All The Photos I Never Took
By janet penny
1 March 2007
I don't know about you, but there is a part of my memory reserved for the shots that I have chanced upon but never taken. Perhaps it should be labelled 'photographic regrets'. As I pause to survey these shots, I remember the stories behind them and the reasons for missing the moment. All the photos I have never taken, in sum, provide an album's worth of blank squares that tell me a great deal about myself.
We had spent a beautiful day on a sunny beach and were just heading out for our last paddle in the fast ebbing sea, a girl walked by me, looking purposefully towards her destination. In her hand she held the shortened string of a butterfly-shaped kite. It reared up behind her, lifted by the wind and dragged in her wake. Kite and girl were bathed in a golden light. By the time I'd registered the scene it was already over and the girl had walked on. Had I been carrying a camera I might have foreseen the image that seared itself into my brain, perhaps not. But, as I walked down the beach, I wanted to have captured that shot. I felt it as a physical pang, almost painful. To have taken the photo would have meant that I possessed the moment which I had let pass by. I wanted to hold a token of the scene in my hand and reassure myself that it had been magical. Doubtless, this reaction is the motivation for a great many people, one of the reasons there is an excess of glorious sunsets and cute kittens caught on film. We all like to feel that we are able to recognise and capture beauty. Knowing that we can stop time and reproduce a scene at a moment's notice gives us a power over that world that is hugely gratifying. It is as though the photograph allows us to defy time. To have missed that opportunity left me with a sense of loss.
By contrast, each time I descend my stairs from the bright landing lights into the darkness of the hall below, I am reminded of the photograph that I intend to take someday soon. As my foot stretches to find the next step, I see an image that speaks to me of many things: death, a loss of memory, of health, sanity - maybe it's a fear of the unknown. Night after night, I am confronted by the same scene, and yet I do not take it. I can see the photograph perfectly. The brightness from above would light my foot harshly then softly fall away, leaving simply a trace of a door at the bottom of the stairs, leading into the darkness. It is a shot, above all, that needs to be technically perfect, subtle. But it isn't impossible to take, so why haven't I done so? Just to describe the image to others brings no satisfaction, the picture in my head is worth a thousand words. So, photography, at first glance, seems a wonderful intermediary; capable of capturing and communicating complexity. Sadly, it is not quite so straightforward. Stripped of its context, any photo I take is in danger of losing the meaning I've attached to it. My personal experiences shape the way I see each image, they are the triggers of the emotions that make me frame and click. Because photography is, in John Berger's words, 'a half-language', it is ideally placed to translate the inner language of memory but is equally likely to be re-interpreted by each audience. Despite my passion for image-making, I often feel that there are some photographs I could not bear to be misunderstood.
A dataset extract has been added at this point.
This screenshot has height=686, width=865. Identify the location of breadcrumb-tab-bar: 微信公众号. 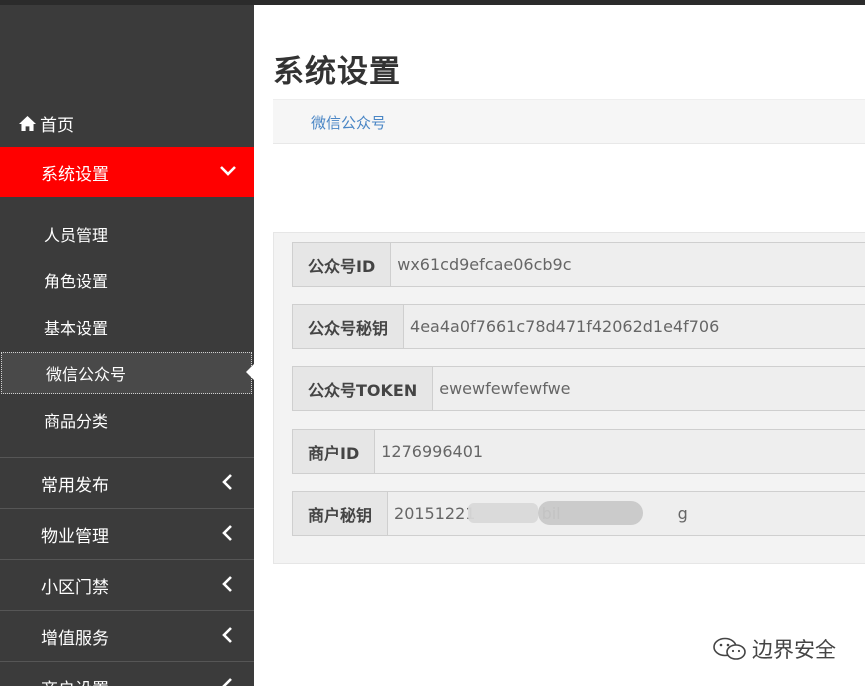
(569, 122).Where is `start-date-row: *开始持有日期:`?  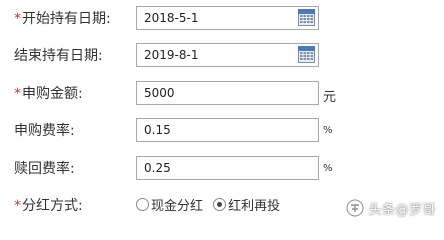 start-date-row: *开始持有日期: is located at coordinates (222, 19).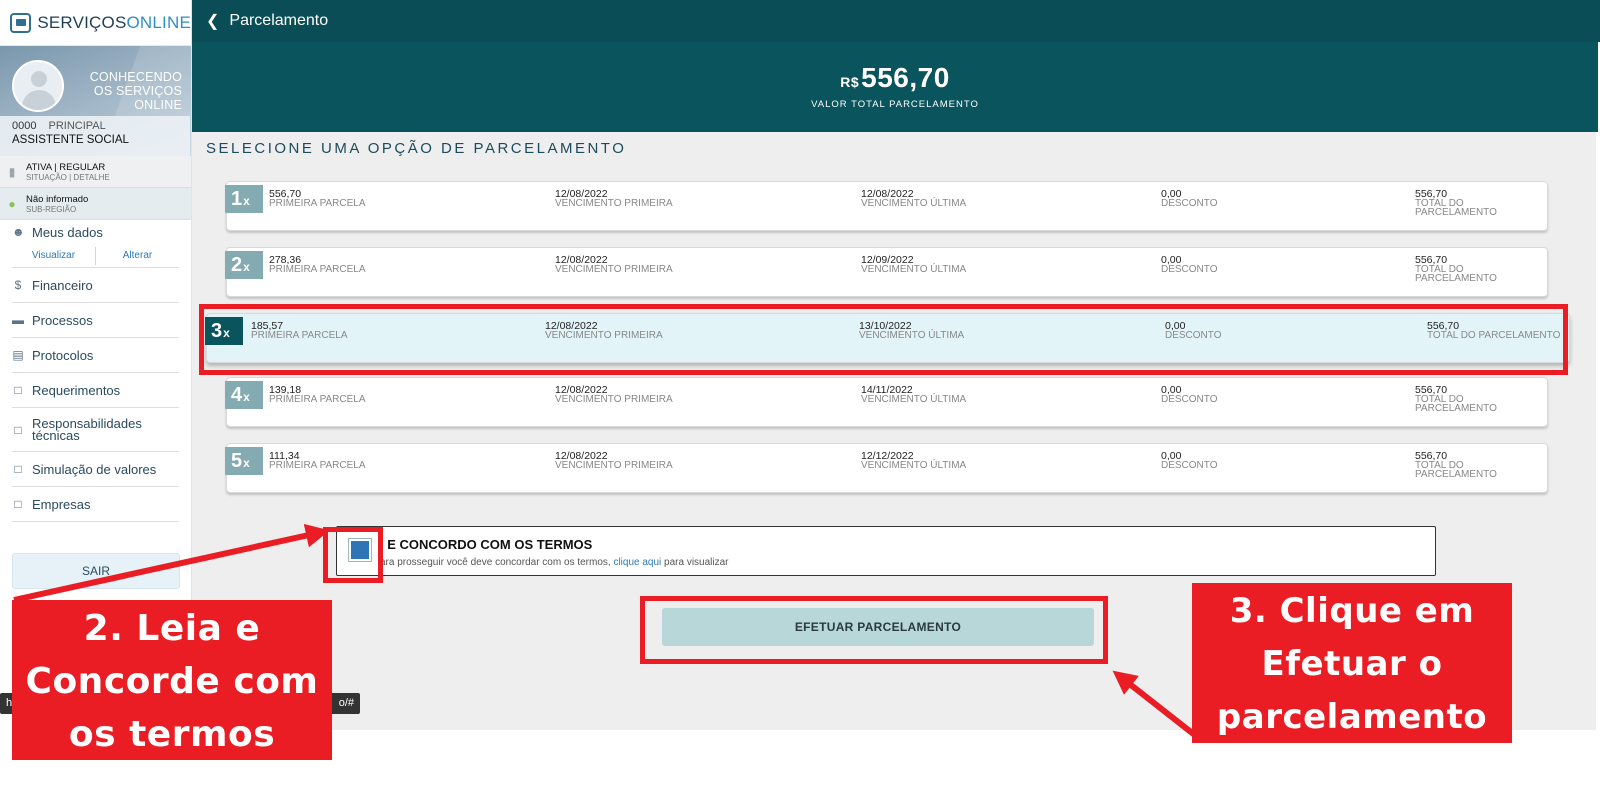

I feel much the same way about a recent vivid memory. I sit at the dinner table across from my son, watching him enjoy eating a cherry. He punctures its skin with his small sharp teeth and the juices burst out. He reaches into his mouth, extracts the cherry pit and smiles an open mouthed smile. Blood red juice runs down his chin and drips onto his white t-shirt, spreading quickly into ominous stains. I see two things: the simple pleasure of a young boy, and the menacing sight of what looks like a punched mouth. I am confronted at once by the evidence of my son's youth and of his inevitable growing up. I imagine a situation where the red is not cherry juice, where my protection is gone and my control relinquished. Could I take a photo of his mouth, chin and t-shirt, flesh pink, blood red and pure white, to remind myself of this moment? I'm not brave enough to do it. The reasons for my cowardice are manifold, the foremost being, what I would do with the shot once it was taken? It is hardly one for the family album. As an artwork it would make an interesting image, a bold statement about the pleasure or loss of innocence. As a mother, I shy away from this exposure, I cannot detach myself from emotions that I am half-afraid of, nor can I use them to inform my image-making. Perhaps it is something I will learn to do in time. Until then, I can only regret that I didn't take the shot.
You may be surprised to learn that I do manage to take some photographs. For all those times I let something pass, there are just as many that I have caught as I hoped. I have plenty of glorious sunsets, a variety of shots that I cannot put in the family album and even one or two that speak both to me and a wider audience. Yet I often return to the photo album in my head as a reminder of the ways in which I would like to grow as a photographer and as a person; and I hope that in the future some of those blank squares will be filled with silver gelatine.